Allophycocyanin from Nostoc sp. phycobilisomes. Properties and amino acid sequence at the NH2 terminus of the alpha and beta subunits of allophycocyanins I, II, and III.

Allophycocyanin from Nostoc sp. phycobilisomes was separated into four spectrally distinct components designated allophycocyanin I, B, II, and III by adsorption chromatography on brushite columns. Allophycocyanins I and B had red-shifted fluorescence emission maxima, and on this basis, may function in transfer of excitation energy from phycobilisomes to chlorophyll a. Allophycyanins II and III, which together comprise 70% of the total allophycocyanin, have absorption maxima at 648 nm and 650 nm, respectively, and probably transfer excitation energy from phycocyanin to allophycocyanins I and B, in addition to serving a structural function. Allophycocyanin I was resolved into alpha, beta, and gamma subunits with apparent molecular weights of 18,000, 17,000, and 35,000, respectively, whereas allophycocyanin B was resolved into two subunits with apparent molecular weights of 16,100 and 15,300, using a modified Weber and Osborn gel electrophoresis system (Brown, A. S., and Troxler, R. F. (1977) Biochem. J. 163, 571-581). In the same gel system, allophycocyanins II and III were each resolved into alpha and beta subunits with apparent molecular weights of 18,000 and 17,000, respectively. The subunits of allophycocyanins I, II, and III were isolated by gel filtration and ion exchange chromatography and the amino acid compositions determined.

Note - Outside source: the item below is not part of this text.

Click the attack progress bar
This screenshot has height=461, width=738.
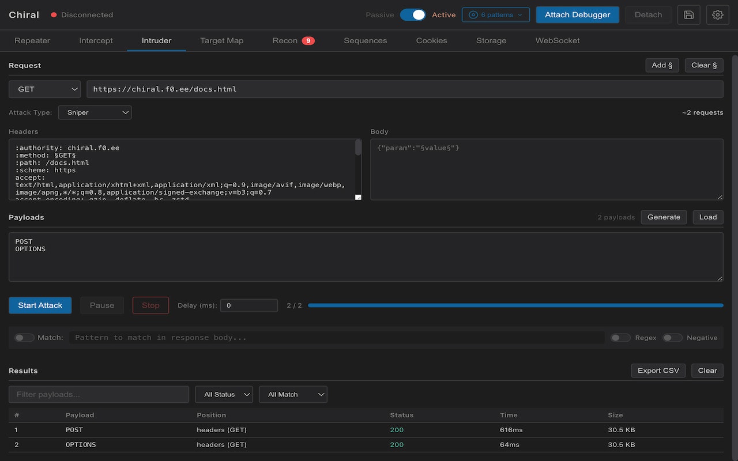click(515, 305)
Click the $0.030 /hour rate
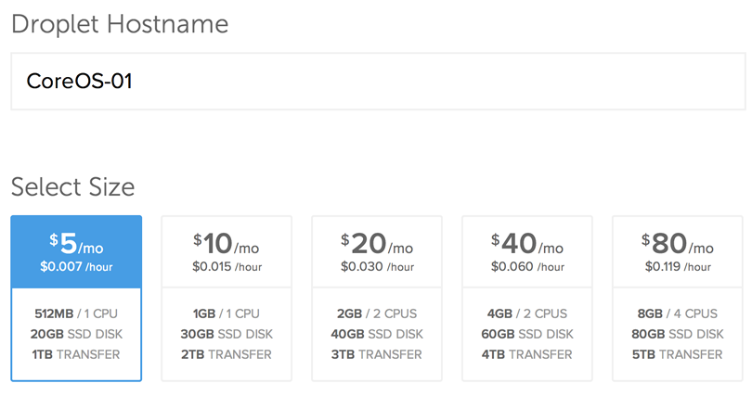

Automated sequence analysis demonstrated that the first 30 amino acids at the NH2 terminus of alpha subunits, and the beta subunits, of allophycocyanins I to III were identical. alpha Subunits: Ser-Ile-Val-Thr-Lys-Ser-Ile-Val-Asn-Ala-Asp-Ala-Glu-Ala-Arg-Tyr-Leu-Ser-Pro-Gly -Glu-Leu-Asp-Arg-Ile-Lys-Ser-Phe-Val-Thr- beta Subunits: Ala-Gln-Asp-Ala-Ile-Thr-Ala-Val-Ile-Asn-Ala-Ala-Asp-Val-Gln-Gly-Lys-Tyr-Leu-Asp-Ala-Thr-Ala-Leu-Ser-Lys-Leu-Lys-Ala-Tyr- The gamma subunit of allophycocyanin I and both subunits of allophycocyanin B appeared to be blocked at the NH2 terminus, suggesting that the allophycocyanin B subunits may be different gene products than those of allophycocyanins I to III, or if the same, the subunits of allophycocyanin B undergo proteolytic modification after initial synthesis.